Si yo me justificare, me condenaría mi boca; Si me dijere perfecto, esto me haría inicuo.
Tal es mi naturaleza y el estado de mi corazón, hasta donde yo me conozco, que incluso, como dijo Job, el intentar justificarme, me condena.
Sé, confieso que paso parte del día pecando, ofendiéndote de mil maneras y la otra parte la paso excusándome, engañándome a mí mismo e intentando engañarte a ti.
Tengo que luchar con más fuerza contra mis pecados y cuando no lo consiga, pues lo cierto es que soy débil, tengo que venir a ti y confesarlo, llamar a lo malo, malo (Is.5:20).
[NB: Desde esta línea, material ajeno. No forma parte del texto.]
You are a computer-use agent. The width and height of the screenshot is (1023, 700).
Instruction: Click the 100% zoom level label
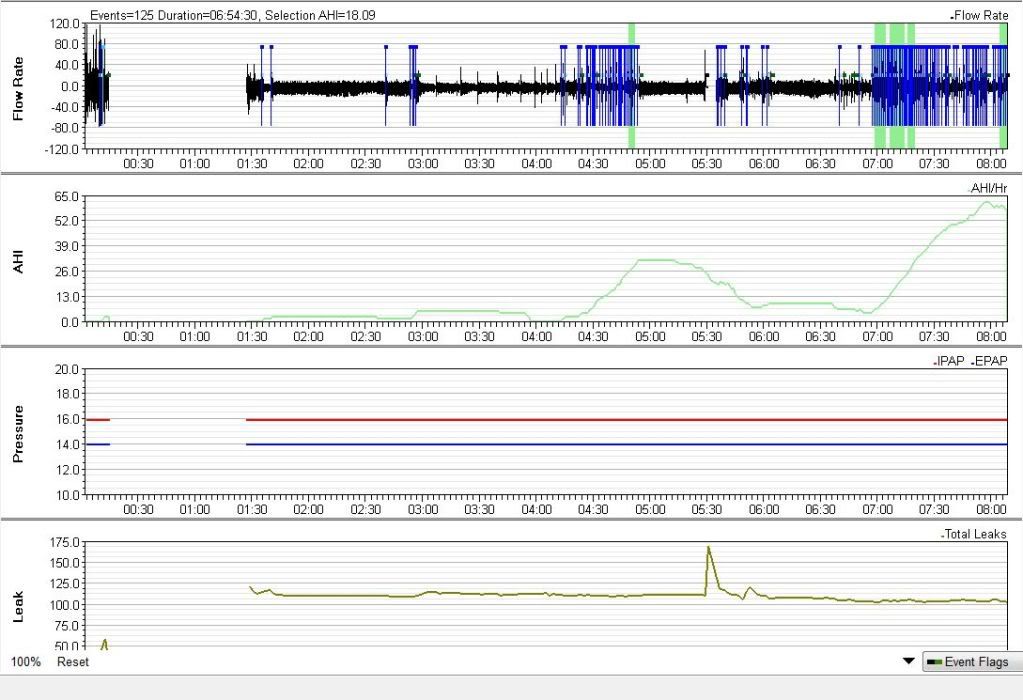[x=24, y=662]
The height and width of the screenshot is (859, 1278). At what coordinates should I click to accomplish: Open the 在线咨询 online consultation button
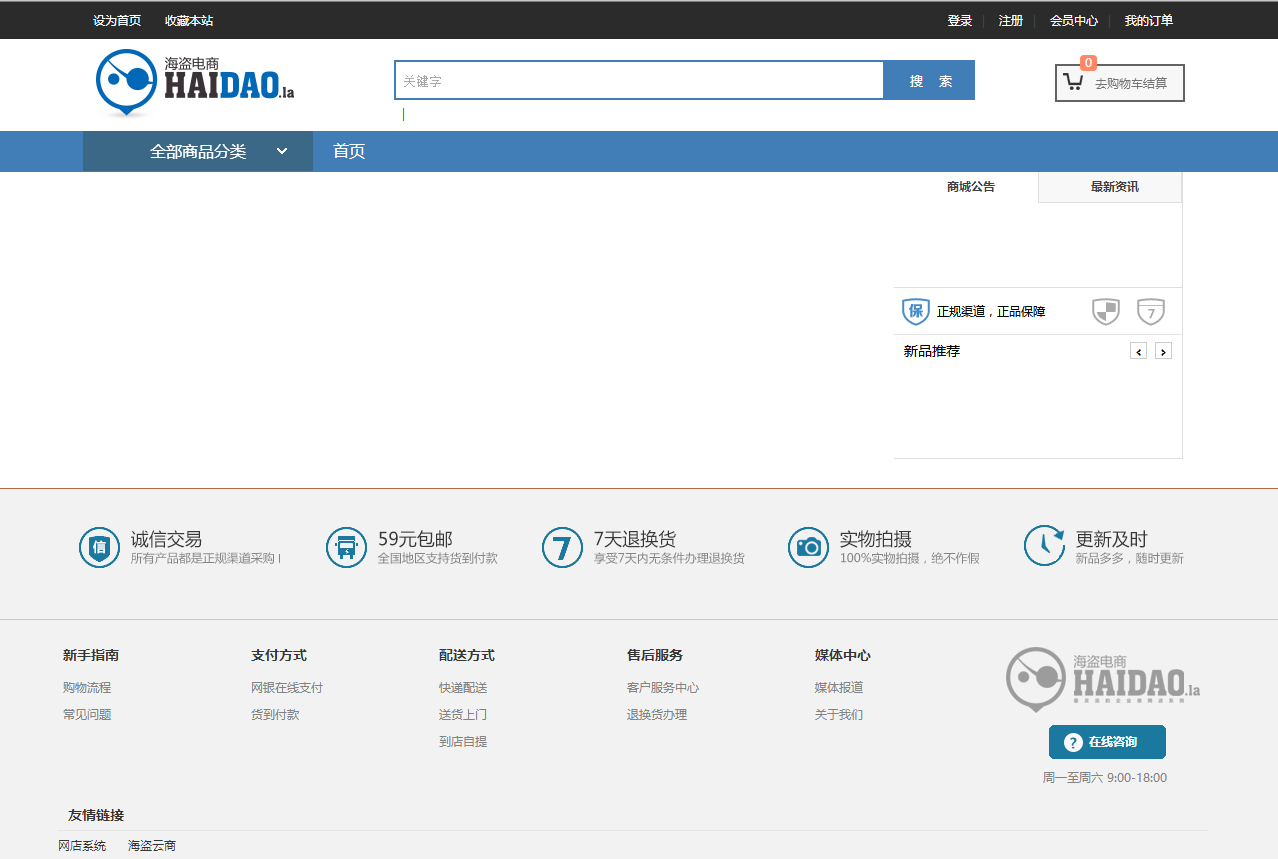point(1107,742)
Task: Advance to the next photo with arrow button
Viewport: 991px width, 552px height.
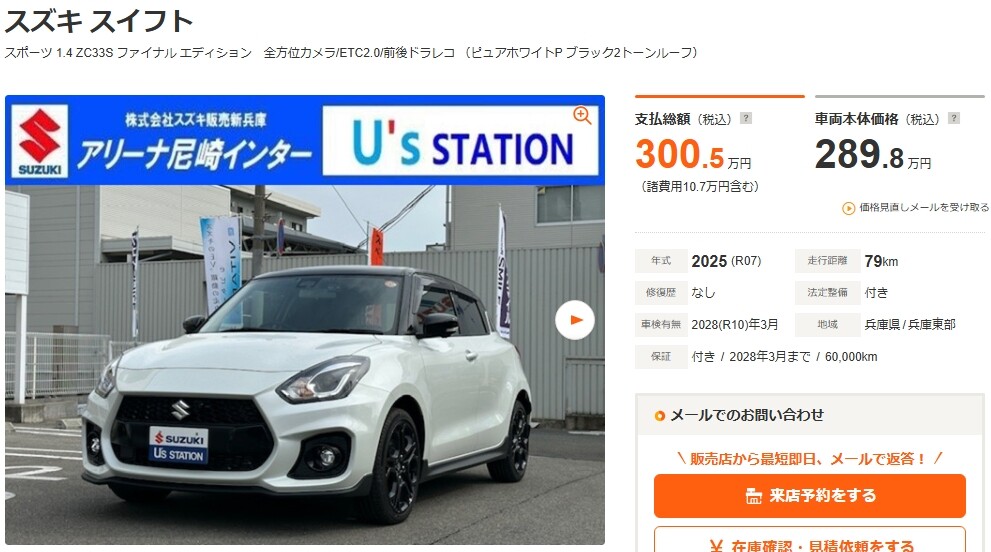Action: point(575,320)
Aunque también es verdad que cuando mi conciencia, dormida o cauterizada por la filosofía de la época, intenta excusarme, engañándome, diciéndome que aquel pensamiento o deseo no era tan malo, o que había razones lógicas para hacerlo, al verbalizarlo y hacerlo sonido para mi propio oído, me doy cuenta de que era pecado. Mis propias palabras acusan y condenan a mi corazón.
Qué mejor entonces, Señor, que al hablar contigo en mis oraciones haga palabra mis deseos e intenciones y así poder saber que aquel gesto, aquella actitud o aquel hecho sí eran en realidad pecado, porque mi justificación no está en mí sino en ti.